For starters, the company was still integrating its approximately $11 billion acquisition of Pinnacle Foods in the fall of 2018. Pinnacle brands like Birds Eye, Duncan Hines and Wish-Bone had long been struggling with sales and market share, while Conagra’s Hunt’s and Chef Boyardee were languishing.
Conagra had already begun an upgrade of its frozen foods to appeal to the tastes and health expectations of younger consumers. In addition, Duncan Hines was in the process of being reframed as a “sweet treat.”
Both moves would end up dovetailing nicely with the pandemic’s impact on shopping habits, as would previous investments in ecommerce.
By Nov. 29, 2020 Conagra had increased its total household penetration by 14 basis points year over year and its share of categories by 26 basis points—led by staples, then snacks, then frozen. Ecommerce had grown to 7.8% of the company’s retail sales from 5%.
On the innovation side, the company achieved its pre-pandemic goal of having 15% of annual retail sales generated by products launched within the preceding three years. Standouts included additions to Marie Callender’s, Duncan Hines and Hungry Man.
More innovation is expected within the Duncan Hines, P.F. Chang’s, Slim Jim and Snack Pack lines in the coming months.
Along the way, Birds Eye experienced long-sought sales recovery.

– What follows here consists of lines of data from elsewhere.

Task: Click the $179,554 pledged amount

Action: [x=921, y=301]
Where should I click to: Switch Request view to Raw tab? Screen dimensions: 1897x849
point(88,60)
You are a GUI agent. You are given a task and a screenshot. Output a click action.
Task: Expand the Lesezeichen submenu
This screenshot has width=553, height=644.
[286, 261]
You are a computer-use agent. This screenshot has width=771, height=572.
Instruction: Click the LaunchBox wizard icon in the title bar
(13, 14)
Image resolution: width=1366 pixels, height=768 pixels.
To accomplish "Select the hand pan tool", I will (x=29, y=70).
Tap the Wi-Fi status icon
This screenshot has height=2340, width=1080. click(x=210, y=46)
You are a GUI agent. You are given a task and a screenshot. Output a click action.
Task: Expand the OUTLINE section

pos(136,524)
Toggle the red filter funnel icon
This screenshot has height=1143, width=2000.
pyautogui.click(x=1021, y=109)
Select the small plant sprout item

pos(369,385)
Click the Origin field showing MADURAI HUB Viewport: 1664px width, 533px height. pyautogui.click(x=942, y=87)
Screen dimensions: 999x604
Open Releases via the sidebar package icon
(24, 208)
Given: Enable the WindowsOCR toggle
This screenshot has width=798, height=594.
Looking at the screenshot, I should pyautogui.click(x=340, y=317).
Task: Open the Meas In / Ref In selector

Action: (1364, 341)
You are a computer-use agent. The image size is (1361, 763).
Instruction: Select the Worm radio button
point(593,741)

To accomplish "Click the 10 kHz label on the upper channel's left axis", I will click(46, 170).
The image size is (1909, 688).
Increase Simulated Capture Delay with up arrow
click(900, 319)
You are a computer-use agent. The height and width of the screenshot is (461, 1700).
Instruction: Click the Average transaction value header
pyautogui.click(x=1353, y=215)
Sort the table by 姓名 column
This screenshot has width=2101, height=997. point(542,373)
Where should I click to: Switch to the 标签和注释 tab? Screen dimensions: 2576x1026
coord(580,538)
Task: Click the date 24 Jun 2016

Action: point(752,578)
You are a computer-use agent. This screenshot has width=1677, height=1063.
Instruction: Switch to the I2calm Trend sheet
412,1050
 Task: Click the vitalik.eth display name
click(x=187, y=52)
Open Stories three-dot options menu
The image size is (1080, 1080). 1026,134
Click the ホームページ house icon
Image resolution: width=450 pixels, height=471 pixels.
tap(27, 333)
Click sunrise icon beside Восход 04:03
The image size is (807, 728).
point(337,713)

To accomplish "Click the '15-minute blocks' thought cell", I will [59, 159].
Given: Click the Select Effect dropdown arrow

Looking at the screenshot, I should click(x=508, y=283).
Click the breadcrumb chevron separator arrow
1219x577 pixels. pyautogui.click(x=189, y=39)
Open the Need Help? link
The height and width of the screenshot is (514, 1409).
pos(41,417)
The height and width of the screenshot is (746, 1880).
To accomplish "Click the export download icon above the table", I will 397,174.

Citing data from IRI, Conagra says that new-buyer household penetration for Birds Eye was up 3.5 percentage points in the 40 weeks ended Nov. 29. The percentage of new brand buyers who repeated Birds Eye purchases during the same period was 64%.
In the first quarter of 2019, advertising spending for Birds Eye, Hunt’s and Marie Callender’s totaled $2.6 million, but increased to $4.2 million during the same time period in 2020.
Now for the “stickiness thing,” as the company’s Connolly described the prospects for a continuation of elevated, at-home eating occasions.
He had expressed confidence in October by citing data from the 2008 recession showing it was a catalyst for a 200-basis-point increase in at-home eating—from 80% to 82%—over the course of four years.
“And what was more interesting about the first six months of this pandemic is the level of elevation we saw this year…was twice that of what we saw in 2008,” Connolly said in his most recent presentation. “So there is previous evidence of stickiness post the adversity.”
In a December survey by Nielsen of approximately U.S. adults released today, 64% of respondents indicated they will spend the same on groceries after a COVID-19 vaccine becomes widely available. Just 21% said they will spend more, while 15% will spend less.
Asked about out-of-home dining after a vaccine becomes widely available, 41% said they will spend the same as they have. About the same proportion said they will spend more (24%) as those who said they will spend less (22%).